● What you need to do
Replicate the data exactly, every line included.

(Recorded data)
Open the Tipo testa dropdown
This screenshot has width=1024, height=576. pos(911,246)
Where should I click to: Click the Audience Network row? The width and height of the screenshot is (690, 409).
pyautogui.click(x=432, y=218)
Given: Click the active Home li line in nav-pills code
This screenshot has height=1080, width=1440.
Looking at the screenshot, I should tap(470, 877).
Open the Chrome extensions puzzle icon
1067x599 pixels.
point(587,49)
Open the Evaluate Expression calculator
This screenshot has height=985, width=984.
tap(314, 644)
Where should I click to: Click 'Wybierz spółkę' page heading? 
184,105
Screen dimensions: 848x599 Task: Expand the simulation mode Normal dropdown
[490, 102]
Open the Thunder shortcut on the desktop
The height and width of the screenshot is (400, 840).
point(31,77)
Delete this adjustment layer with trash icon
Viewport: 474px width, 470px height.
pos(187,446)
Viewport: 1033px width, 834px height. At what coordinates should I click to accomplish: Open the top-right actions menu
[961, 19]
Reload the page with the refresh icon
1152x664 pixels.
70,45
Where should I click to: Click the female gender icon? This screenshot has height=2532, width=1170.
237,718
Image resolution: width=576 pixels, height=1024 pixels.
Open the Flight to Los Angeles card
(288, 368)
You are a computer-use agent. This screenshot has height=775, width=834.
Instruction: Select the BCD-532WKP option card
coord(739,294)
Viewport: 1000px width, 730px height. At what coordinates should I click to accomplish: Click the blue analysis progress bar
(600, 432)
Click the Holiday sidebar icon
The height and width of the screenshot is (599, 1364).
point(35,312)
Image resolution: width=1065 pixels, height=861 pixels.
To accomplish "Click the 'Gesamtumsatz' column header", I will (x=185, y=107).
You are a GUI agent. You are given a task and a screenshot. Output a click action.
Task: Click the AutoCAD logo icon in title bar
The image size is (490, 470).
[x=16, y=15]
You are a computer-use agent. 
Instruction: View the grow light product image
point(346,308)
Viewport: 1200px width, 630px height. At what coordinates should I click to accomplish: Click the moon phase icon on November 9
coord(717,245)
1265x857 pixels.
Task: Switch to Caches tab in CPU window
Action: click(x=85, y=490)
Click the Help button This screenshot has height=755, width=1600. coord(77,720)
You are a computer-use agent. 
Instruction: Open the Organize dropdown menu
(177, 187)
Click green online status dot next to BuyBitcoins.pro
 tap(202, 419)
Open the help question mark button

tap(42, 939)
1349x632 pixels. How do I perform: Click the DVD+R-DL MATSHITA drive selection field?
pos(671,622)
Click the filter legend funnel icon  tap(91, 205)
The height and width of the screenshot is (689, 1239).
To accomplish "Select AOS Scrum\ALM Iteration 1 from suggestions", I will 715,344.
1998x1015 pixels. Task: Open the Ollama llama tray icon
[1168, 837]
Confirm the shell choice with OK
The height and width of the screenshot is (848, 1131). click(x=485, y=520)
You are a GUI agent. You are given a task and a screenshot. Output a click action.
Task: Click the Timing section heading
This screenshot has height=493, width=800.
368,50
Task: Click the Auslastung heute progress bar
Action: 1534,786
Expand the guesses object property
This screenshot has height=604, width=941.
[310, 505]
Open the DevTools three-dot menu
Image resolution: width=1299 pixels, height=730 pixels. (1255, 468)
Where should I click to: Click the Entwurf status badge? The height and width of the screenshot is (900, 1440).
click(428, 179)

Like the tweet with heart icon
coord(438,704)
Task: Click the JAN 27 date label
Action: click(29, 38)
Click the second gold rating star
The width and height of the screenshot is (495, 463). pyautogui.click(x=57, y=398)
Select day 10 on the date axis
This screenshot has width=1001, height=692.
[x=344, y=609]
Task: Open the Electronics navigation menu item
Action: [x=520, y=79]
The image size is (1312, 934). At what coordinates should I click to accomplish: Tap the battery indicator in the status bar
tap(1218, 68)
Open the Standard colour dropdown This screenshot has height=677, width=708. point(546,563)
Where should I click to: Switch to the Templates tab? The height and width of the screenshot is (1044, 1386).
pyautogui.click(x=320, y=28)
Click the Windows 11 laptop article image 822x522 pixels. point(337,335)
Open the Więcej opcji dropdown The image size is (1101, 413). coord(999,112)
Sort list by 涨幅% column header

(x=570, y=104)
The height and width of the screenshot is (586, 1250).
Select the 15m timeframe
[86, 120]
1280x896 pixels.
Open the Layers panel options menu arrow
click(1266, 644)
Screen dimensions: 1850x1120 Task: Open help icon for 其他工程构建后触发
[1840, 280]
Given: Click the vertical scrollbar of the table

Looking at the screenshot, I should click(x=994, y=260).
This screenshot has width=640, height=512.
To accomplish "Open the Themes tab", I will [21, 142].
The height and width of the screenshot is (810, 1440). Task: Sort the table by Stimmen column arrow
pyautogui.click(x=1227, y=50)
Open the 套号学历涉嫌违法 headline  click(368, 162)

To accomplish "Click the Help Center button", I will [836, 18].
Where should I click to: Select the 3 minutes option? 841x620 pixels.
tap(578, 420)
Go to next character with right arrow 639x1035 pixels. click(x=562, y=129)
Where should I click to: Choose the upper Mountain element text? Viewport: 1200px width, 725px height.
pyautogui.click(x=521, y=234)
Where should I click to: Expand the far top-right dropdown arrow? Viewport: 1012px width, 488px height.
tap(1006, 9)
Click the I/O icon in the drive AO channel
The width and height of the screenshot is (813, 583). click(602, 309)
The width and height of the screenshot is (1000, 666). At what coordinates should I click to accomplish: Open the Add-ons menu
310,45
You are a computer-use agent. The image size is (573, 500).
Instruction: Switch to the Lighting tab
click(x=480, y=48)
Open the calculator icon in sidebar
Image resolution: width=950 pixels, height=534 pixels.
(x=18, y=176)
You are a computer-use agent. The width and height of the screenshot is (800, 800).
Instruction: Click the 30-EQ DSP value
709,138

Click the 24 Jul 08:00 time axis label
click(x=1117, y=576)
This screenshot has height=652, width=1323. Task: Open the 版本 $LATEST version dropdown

● Answer to the problem
Open the Tipo testa dropdown
This screenshot has width=1024, height=576. pos(911,246)
Where should I click to: Click the Audience Network row? The width and height of the screenshot is (690, 409).
pyautogui.click(x=432, y=218)
Given: Click the active Home li line in nav-pills code
This screenshot has height=1080, width=1440.
Looking at the screenshot, I should tap(470, 877).
Open the Chrome extensions puzzle icon
1067x599 pixels.
point(587,49)
Open the Evaluate Expression calculator
This screenshot has height=985, width=984.
tap(314, 644)
Where should I click to: Click 'Wybierz spółkę' page heading? 
184,105
Screen dimensions: 848x599 Task: Expand the simulation mode Normal dropdown
[490, 102]
Open the Thunder shortcut on the desktop
The height and width of the screenshot is (400, 840).
point(31,77)
Delete this adjustment layer with trash icon
Viewport: 474px width, 470px height.
pos(187,446)
Viewport: 1033px width, 834px height. At what coordinates should I click to accomplish: Open the top-right actions menu
[961, 19]
Reload the page with the refresh icon
1152x664 pixels.
70,45
Where should I click to: Click the female gender icon? This screenshot has height=2532, width=1170.
237,718
Image resolution: width=576 pixels, height=1024 pixels.
Open the Flight to Los Angeles card
(288, 368)
You are a computer-use agent. This screenshot has height=775, width=834.
Instruction: Select the BCD-532WKP option card
coord(739,294)
Viewport: 1000px width, 730px height. At what coordinates should I click to accomplish: Click the blue analysis progress bar
(600, 432)
Click the Holiday sidebar icon
The height and width of the screenshot is (599, 1364).
point(35,312)
Image resolution: width=1065 pixels, height=861 pixels.
To accomplish "Click the 'Gesamtumsatz' column header", I will (x=185, y=107).
You are a GUI agent. You are given a task and a screenshot. Output a click action.
Task: Click the AutoCAD logo icon in title bar
The image size is (490, 470).
[x=16, y=15]
You are a computer-use agent. 
Instruction: View the grow light product image
point(346,308)
Viewport: 1200px width, 630px height. At what coordinates should I click to accomplish: Click the moon phase icon on November 9
coord(717,245)
1265x857 pixels.
Task: Switch to Caches tab in CPU window
Action: click(x=85, y=490)
Click the Help button This screenshot has height=755, width=1600. coord(77,720)
You are a computer-use agent. 
Instruction: Open the Organize dropdown menu
(177, 187)
Click green online status dot next to BuyBitcoins.pro
 tap(202, 419)
Open the help question mark button

tap(42, 939)
1349x632 pixels. How do I perform: Click the DVD+R-DL MATSHITA drive selection field?
pos(671,622)
Click the filter legend funnel icon  tap(91, 205)
The height and width of the screenshot is (689, 1239).
To accomplish "Select AOS Scrum\ALM Iteration 1 from suggestions", I will 715,344.
1998x1015 pixels. Task: Open the Ollama llama tray icon
[1168, 837]
Confirm the shell choice with OK
The height and width of the screenshot is (848, 1131). click(x=485, y=520)
You are a GUI agent. You are given a task and a screenshot. Output a click action.
Task: Click the Timing section heading
This screenshot has height=493, width=800.
368,50
Task: Click the Auslastung heute progress bar
Action: 1534,786
Expand the guesses object property
This screenshot has height=604, width=941.
[310, 505]
Open the DevTools three-dot menu
Image resolution: width=1299 pixels, height=730 pixels. (1255, 468)
Where should I click to: Click the Entwurf status badge? The height and width of the screenshot is (900, 1440).
click(428, 179)

Like the tweet with heart icon
coord(438,704)
Task: Click the JAN 27 date label
Action: click(29, 38)
Click the second gold rating star
The width and height of the screenshot is (495, 463). pyautogui.click(x=57, y=398)
Select day 10 on the date axis
This screenshot has width=1001, height=692.
[x=344, y=609]
Task: Open the Electronics navigation menu item
Action: [x=520, y=79]
The image size is (1312, 934). At what coordinates should I click to accomplish: Tap the battery indicator in the status bar
tap(1218, 68)
Open the Standard colour dropdown This screenshot has height=677, width=708. point(546,563)
Where should I click to: Switch to the Templates tab? The height and width of the screenshot is (1044, 1386).
pyautogui.click(x=320, y=28)
Click the Windows 11 laptop article image 822x522 pixels. point(337,335)
Open the Więcej opcji dropdown The image size is (1101, 413). coord(999,112)
Sort list by 涨幅% column header

(x=570, y=104)
The height and width of the screenshot is (586, 1250).
Select the 15m timeframe
[86, 120]
1280x896 pixels.
Open the Layers panel options menu arrow
click(1266, 644)
Screen dimensions: 1850x1120 Task: Open help icon for 其他工程构建后触发
[1840, 280]
Given: Click the vertical scrollbar of the table

Looking at the screenshot, I should click(x=994, y=260).
This screenshot has width=640, height=512.
To accomplish "Open the Themes tab", I will [21, 142].
The height and width of the screenshot is (810, 1440). Task: Sort the table by Stimmen column arrow
pyautogui.click(x=1227, y=50)
Open the 套号学历涉嫌违法 headline  click(368, 162)

To accomplish "Click the Help Center button", I will [836, 18].
Where should I click to: Select the 3 minutes option? 841x620 pixels.
tap(578, 420)
Go to next character with right arrow 639x1035 pixels. click(x=562, y=129)
Where should I click to: Choose the upper Mountain element text? Viewport: 1200px width, 725px height.
pyautogui.click(x=521, y=234)
Where should I click to: Expand the far top-right dropdown arrow? Viewport: 1012px width, 488px height.
tap(1006, 9)
Click the I/O icon in the drive AO channel
The width and height of the screenshot is (813, 583). click(602, 309)
The width and height of the screenshot is (1000, 666). At what coordinates should I click to accomplish: Open the Add-ons menu
310,45
You are a computer-use agent. The image size is (573, 500).
Instruction: Switch to the Lighting tab
click(x=480, y=48)
Open the calculator icon in sidebar
Image resolution: width=950 pixels, height=534 pixels.
(x=18, y=176)
You are a computer-use agent. The width and height of the screenshot is (800, 800).
Instruction: Click the 30-EQ DSP value
709,138

Click the 24 Jul 08:00 time axis label
click(x=1117, y=576)
This screenshot has height=652, width=1323. Task: Open the 版本 $LATEST version dropdown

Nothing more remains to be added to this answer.